» **Short problem**: Please repeat the lines from the one containing "Where should I" through the one containing "This screenshot has height=759, width=1024.", including both, and leave the pictures out.

------ Extracted entries ------

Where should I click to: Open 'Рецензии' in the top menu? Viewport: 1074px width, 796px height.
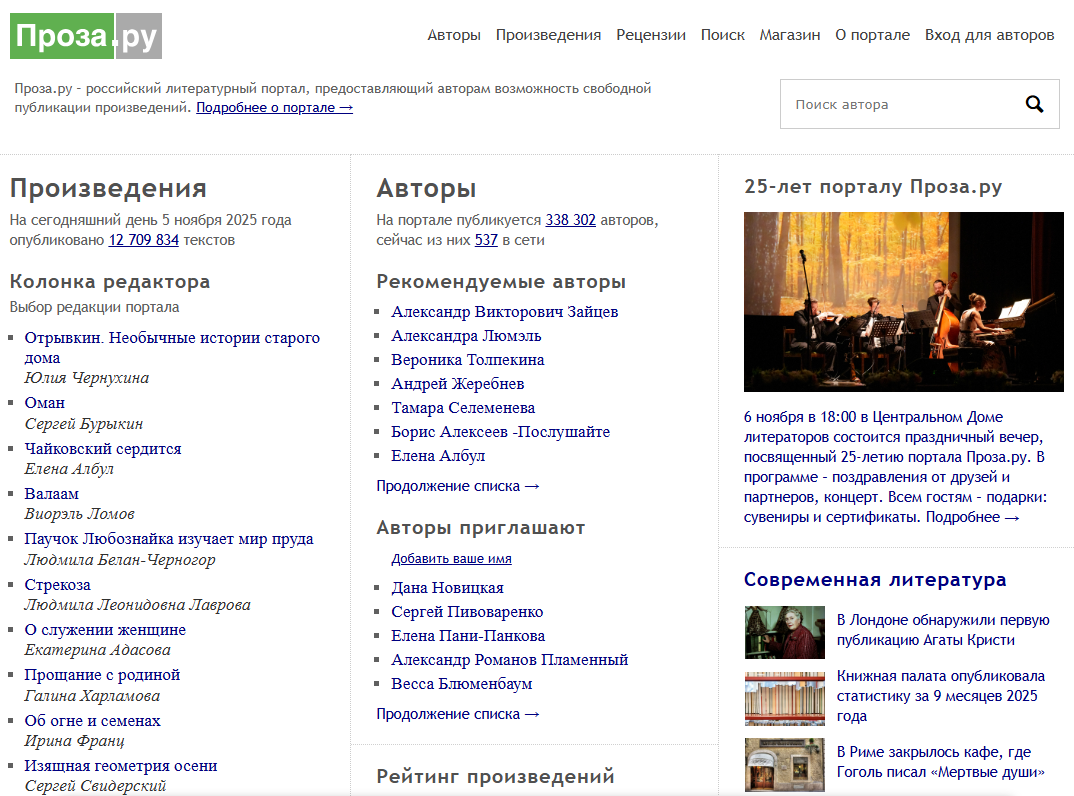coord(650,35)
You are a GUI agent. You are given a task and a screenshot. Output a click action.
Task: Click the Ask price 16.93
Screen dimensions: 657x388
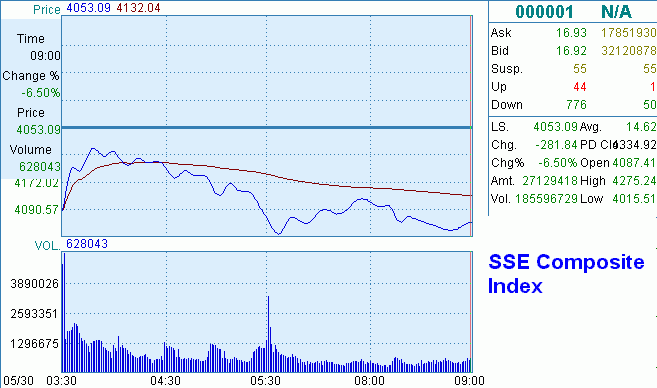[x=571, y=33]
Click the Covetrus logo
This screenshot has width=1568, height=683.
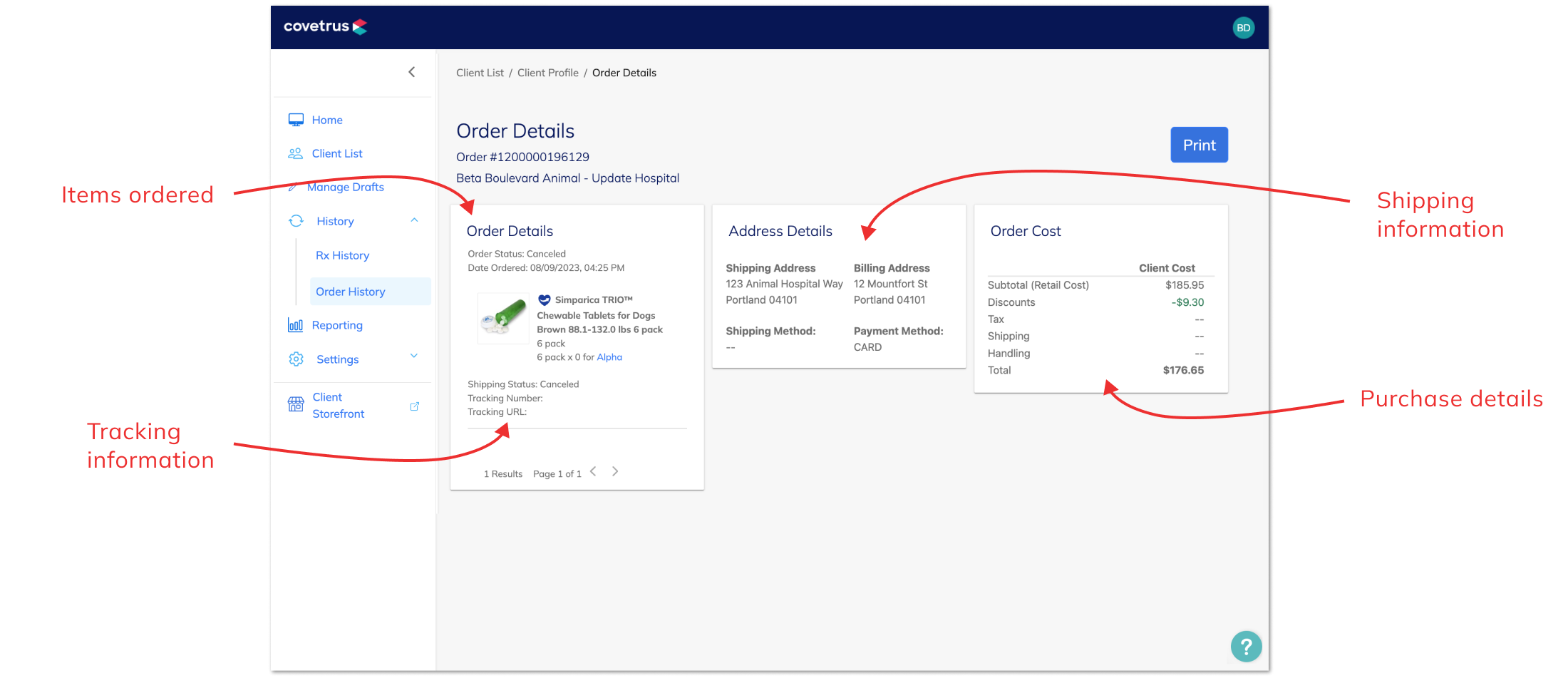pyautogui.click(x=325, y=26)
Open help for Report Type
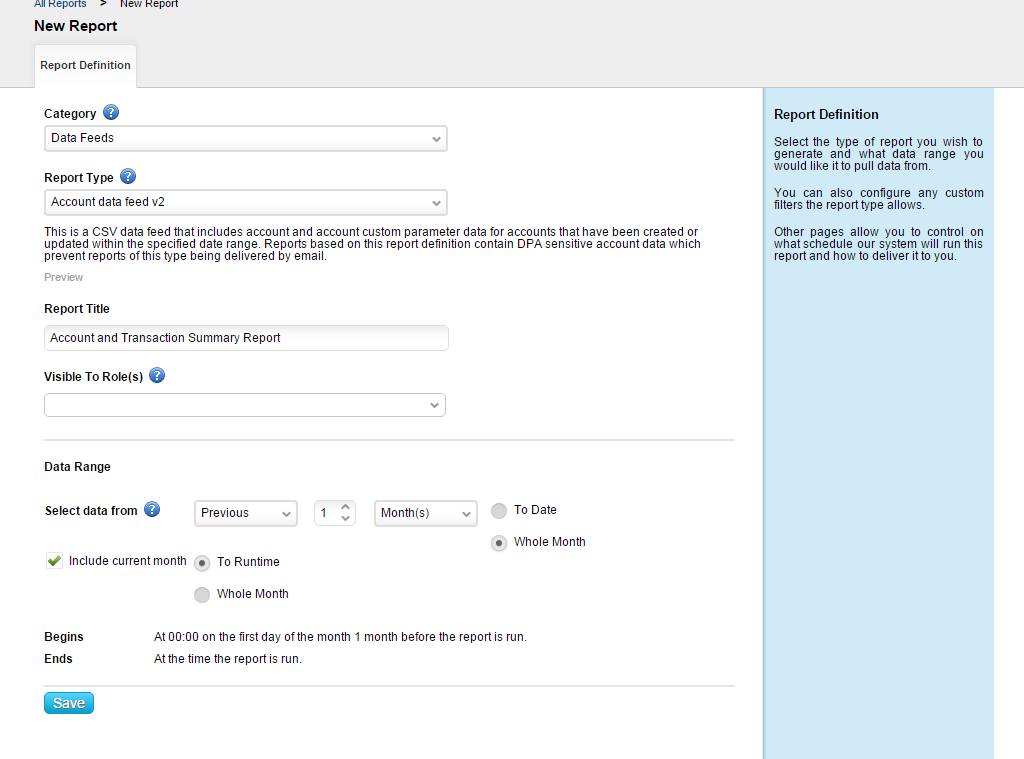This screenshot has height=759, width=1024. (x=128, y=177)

------
------ Extracted entries ------

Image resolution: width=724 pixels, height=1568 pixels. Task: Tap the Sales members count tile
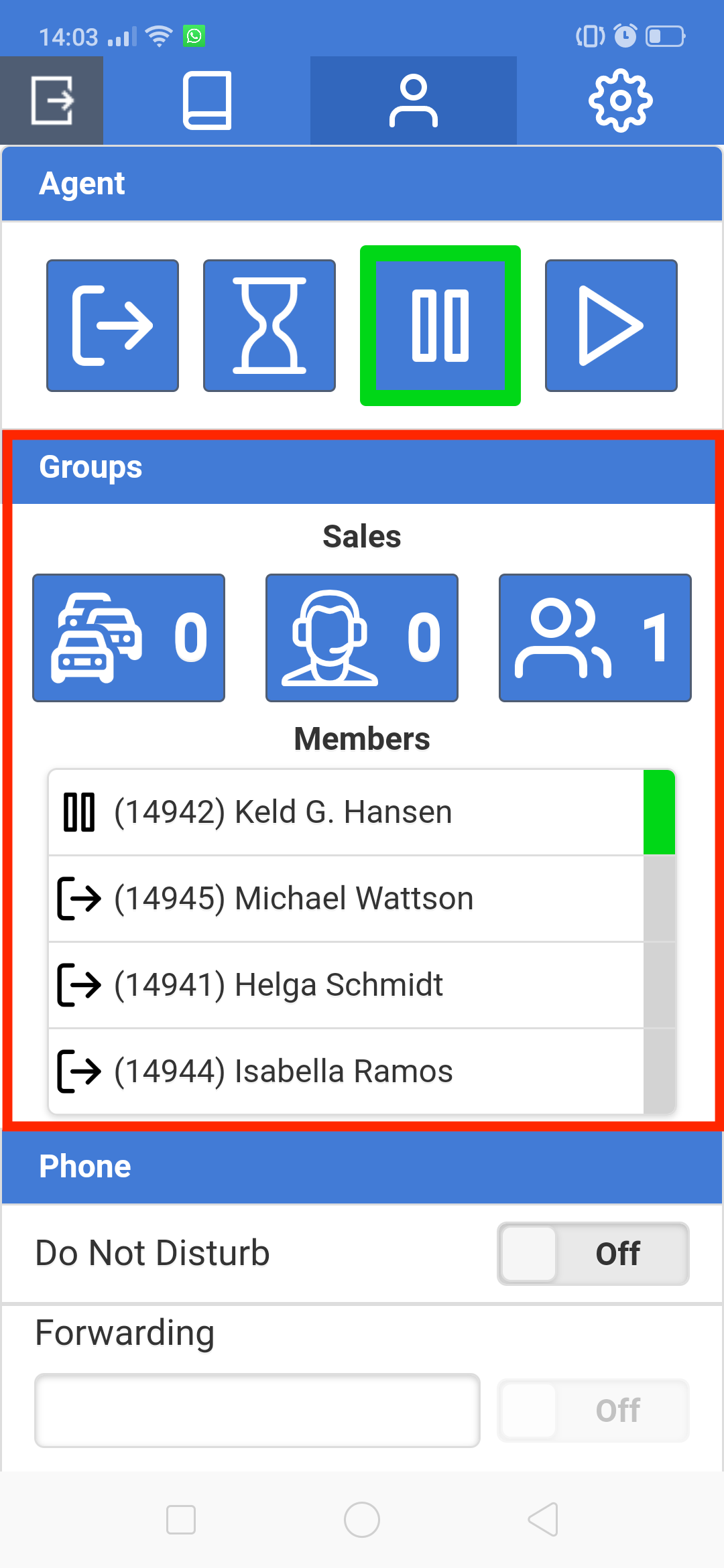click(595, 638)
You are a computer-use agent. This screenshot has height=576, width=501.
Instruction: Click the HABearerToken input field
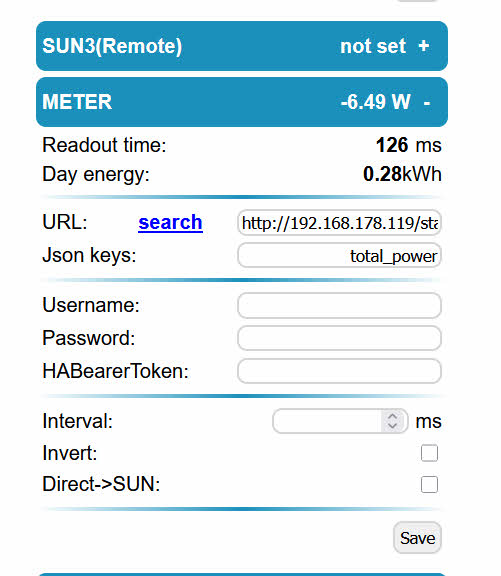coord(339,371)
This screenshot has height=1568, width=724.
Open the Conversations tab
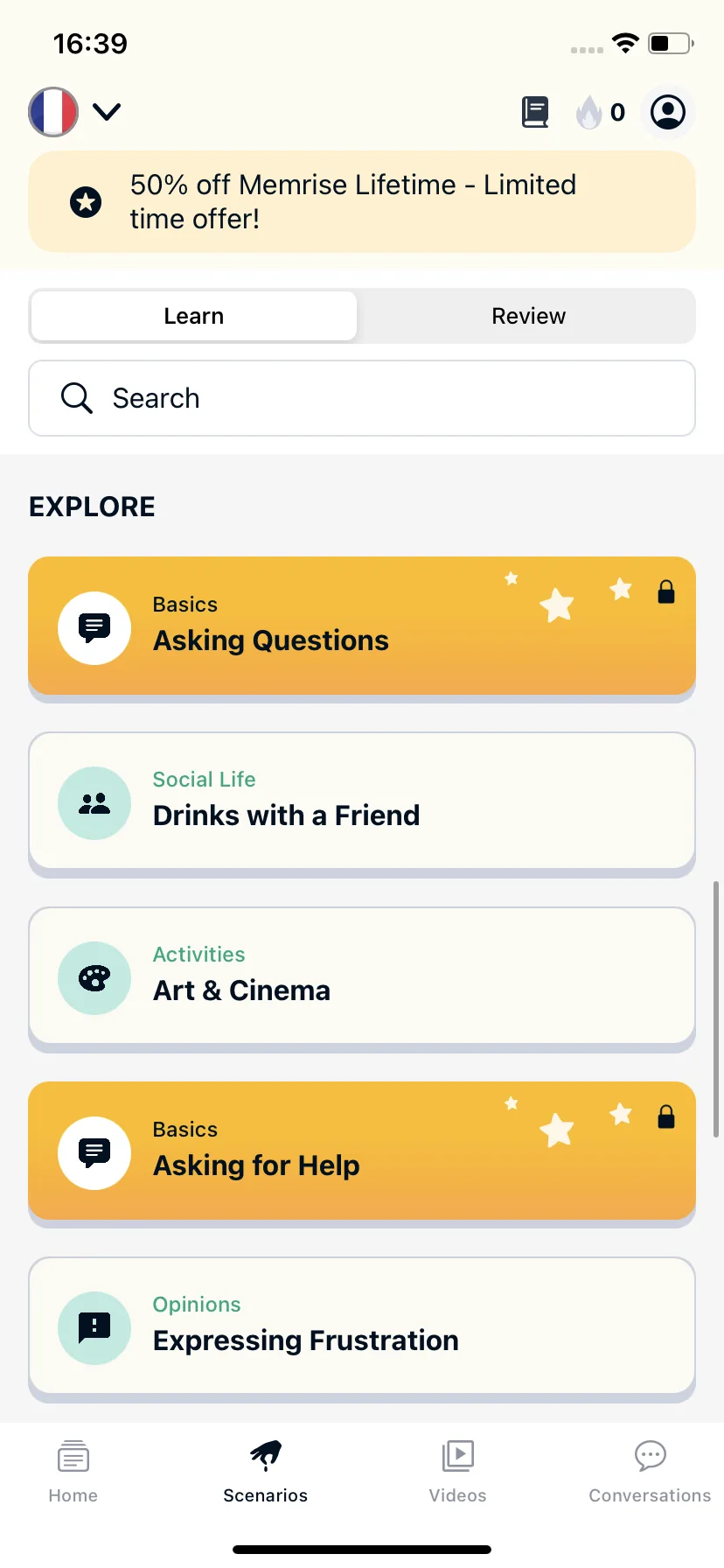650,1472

------
------ Extracted entries ------

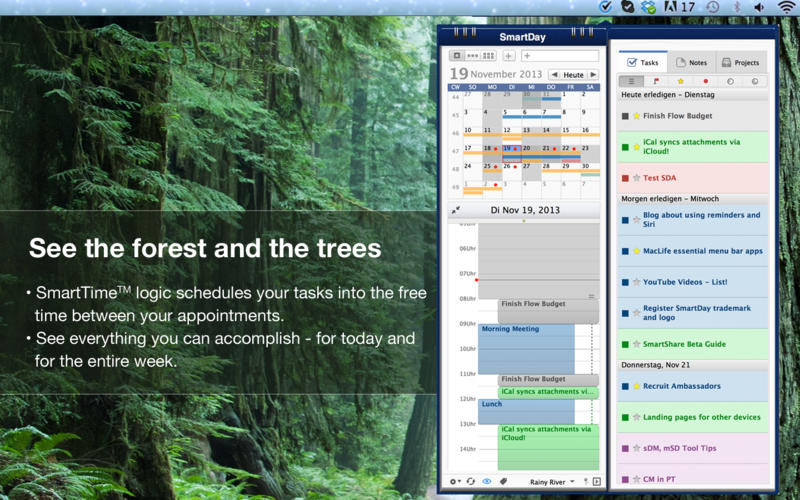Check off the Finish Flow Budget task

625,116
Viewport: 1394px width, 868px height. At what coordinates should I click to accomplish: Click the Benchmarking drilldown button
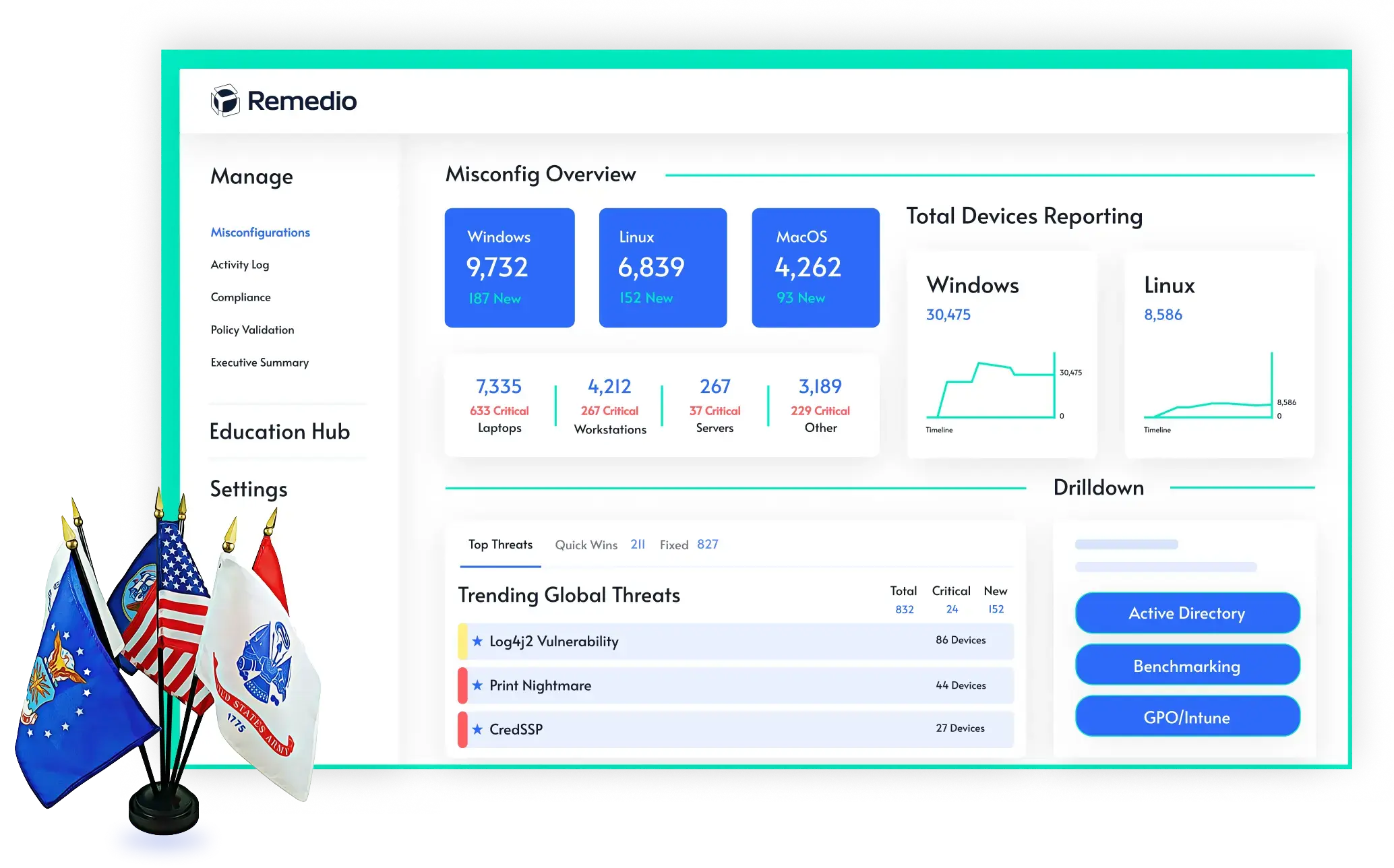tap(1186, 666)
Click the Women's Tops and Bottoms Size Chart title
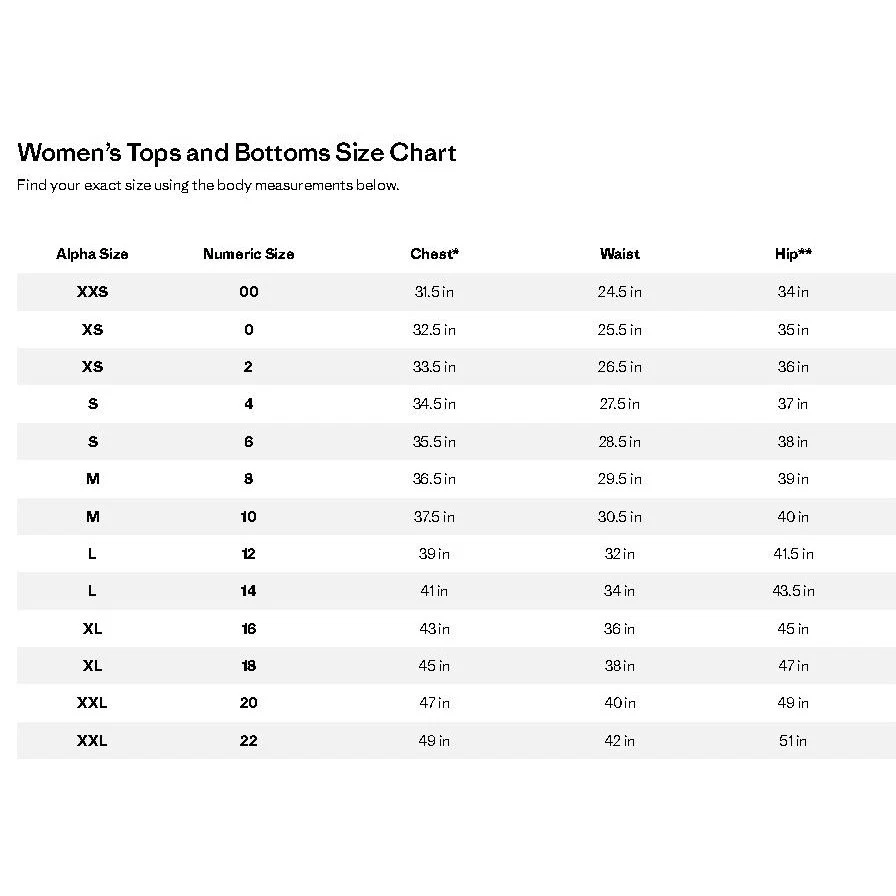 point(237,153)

------

» **Solution to this exercise**:
Where should I click to: Open 'Рецензии' in the top menu? Viewport: 1074px width, 796px height.
coord(650,35)
You are a GUI agent. You are given a task and a screenshot. Output a click action.
Task: Click the Ask price 16.93
Screen dimensions: 657x388
[x=571, y=33]
Click the Covetrus logo
This screenshot has width=1568, height=683.
pyautogui.click(x=325, y=26)
Open help for Report Type
This screenshot has height=759, width=1024. (x=128, y=177)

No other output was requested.